The recent UK budget provided a salutary lesson in the consequences of unforeseen event risk and of being an undiversified “monoline”.

The proposed, radical, “once-in-a-lifetime” changes to the UK’s pensions regime, appear to have completely blind-sided the industry and all the commentators and experts- so, kudos at least to HM Treasury for not giving any hint of the potential carnage beforehand.  Of course, shareholders in specialist annuity providers, Just Retirement and Partnership Assurance (who saw gut-wrenching share price drops of 46% and 61% respectively) are probably not that happy…especially in the face of predictions that the annuity market may reduce by up to 90% (sic).

Event risk is the stuff of risk managers’ nightmares; and we at Awbury try to keep a weather eye out for factors or trends that may affect the risks we structure and underwrite. The number of scenarios in which bad things can happen is vast, but what happened in the UK was an abrupt and extreme version of political risk, in the sense that a party in government made a conscious decision, without prior consultation, to make a radical policy change that will have material consequences on a long-established, if widely disliked industry. Some industries just seem to be more vulnerable to such things- cf. mining, oil & gas, gambling/gaming, energy utilities (German nuclear power anyone?) and, of course, finance (in spite of its supposed cozy relationship with political power).

Therefore, when we underwrite any risk, we try to understand and analyze all the factors that could have a material adverse effect on any of our policies. Some risks are probability based, some are not. It is the latter that cause most concern, for they are difficult, if not impossible to price properly; but every time an event happens (say, BP’s Macondo tragedy, or the UK annuity debacle), we learn more and can factor it in.
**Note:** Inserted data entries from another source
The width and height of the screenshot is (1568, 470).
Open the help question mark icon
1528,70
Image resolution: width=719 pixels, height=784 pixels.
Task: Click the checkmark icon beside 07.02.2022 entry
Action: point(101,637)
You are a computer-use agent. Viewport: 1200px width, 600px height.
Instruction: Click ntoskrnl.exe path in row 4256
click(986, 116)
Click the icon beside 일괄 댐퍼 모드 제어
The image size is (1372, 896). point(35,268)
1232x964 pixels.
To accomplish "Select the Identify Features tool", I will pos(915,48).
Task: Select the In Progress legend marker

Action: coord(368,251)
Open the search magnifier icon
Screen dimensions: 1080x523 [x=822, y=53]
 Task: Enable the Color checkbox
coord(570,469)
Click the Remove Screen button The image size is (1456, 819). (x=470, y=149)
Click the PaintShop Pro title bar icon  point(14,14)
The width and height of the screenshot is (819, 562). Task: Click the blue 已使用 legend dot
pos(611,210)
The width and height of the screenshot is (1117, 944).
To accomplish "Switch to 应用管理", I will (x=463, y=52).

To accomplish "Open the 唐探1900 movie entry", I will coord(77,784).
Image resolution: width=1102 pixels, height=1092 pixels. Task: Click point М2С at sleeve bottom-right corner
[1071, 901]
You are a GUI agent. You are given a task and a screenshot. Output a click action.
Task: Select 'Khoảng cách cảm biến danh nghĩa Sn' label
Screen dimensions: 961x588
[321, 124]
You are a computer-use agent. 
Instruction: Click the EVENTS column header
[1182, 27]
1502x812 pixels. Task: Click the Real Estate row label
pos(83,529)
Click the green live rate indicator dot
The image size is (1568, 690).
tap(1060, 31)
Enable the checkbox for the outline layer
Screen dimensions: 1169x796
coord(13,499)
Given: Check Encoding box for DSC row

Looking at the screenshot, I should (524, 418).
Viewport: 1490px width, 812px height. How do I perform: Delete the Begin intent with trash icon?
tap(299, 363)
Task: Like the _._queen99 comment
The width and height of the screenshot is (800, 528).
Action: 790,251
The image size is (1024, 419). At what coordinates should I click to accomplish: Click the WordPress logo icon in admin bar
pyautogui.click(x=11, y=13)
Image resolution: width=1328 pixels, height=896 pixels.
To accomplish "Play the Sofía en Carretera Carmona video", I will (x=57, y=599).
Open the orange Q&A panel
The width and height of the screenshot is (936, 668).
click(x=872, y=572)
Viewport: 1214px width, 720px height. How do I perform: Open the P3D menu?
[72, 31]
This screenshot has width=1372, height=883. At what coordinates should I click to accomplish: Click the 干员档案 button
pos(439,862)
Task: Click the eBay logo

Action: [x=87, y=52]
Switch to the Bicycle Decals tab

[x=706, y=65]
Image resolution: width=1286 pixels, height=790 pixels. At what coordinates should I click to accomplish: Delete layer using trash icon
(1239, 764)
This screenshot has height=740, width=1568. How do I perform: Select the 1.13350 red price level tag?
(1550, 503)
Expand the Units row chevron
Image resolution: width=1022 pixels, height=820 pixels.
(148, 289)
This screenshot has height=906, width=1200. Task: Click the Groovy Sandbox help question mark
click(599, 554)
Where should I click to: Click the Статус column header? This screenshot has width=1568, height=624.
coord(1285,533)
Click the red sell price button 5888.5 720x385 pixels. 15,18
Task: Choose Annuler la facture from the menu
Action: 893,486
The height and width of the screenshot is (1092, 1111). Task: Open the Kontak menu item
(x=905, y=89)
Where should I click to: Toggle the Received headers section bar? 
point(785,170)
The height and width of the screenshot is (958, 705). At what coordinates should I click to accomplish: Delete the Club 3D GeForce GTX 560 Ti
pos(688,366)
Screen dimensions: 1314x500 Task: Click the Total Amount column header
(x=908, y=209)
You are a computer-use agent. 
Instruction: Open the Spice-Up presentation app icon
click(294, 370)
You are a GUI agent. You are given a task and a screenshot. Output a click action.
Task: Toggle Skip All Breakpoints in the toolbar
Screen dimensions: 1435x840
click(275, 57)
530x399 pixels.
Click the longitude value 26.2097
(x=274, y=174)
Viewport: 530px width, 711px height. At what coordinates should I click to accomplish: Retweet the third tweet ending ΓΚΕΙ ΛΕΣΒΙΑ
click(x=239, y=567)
The other key lesson from the annuity debacle is that it is dangerous to be dependent upon only one type of revenue stream, especially one that is so closely entwined with public policy issues, because then one becomes vulnerable to a single action severely damaging or even destroying one’s business model. We believe that one of the strengths of Awbury’s business model is that the broad panel of reinsurers which backs us are not only substantial businesses, but also diversified; which significantly reduces the risk and probability of any one event having such an impact as to damage their financial strength and payment capacity.

We are not so foolish as to believe or claim to be omniscient, but we do believe that our seasoned and experienced team is sufficiently knowledgeable and diverse to be able to manage and mitigate appropriately the risks of our FinCAT business.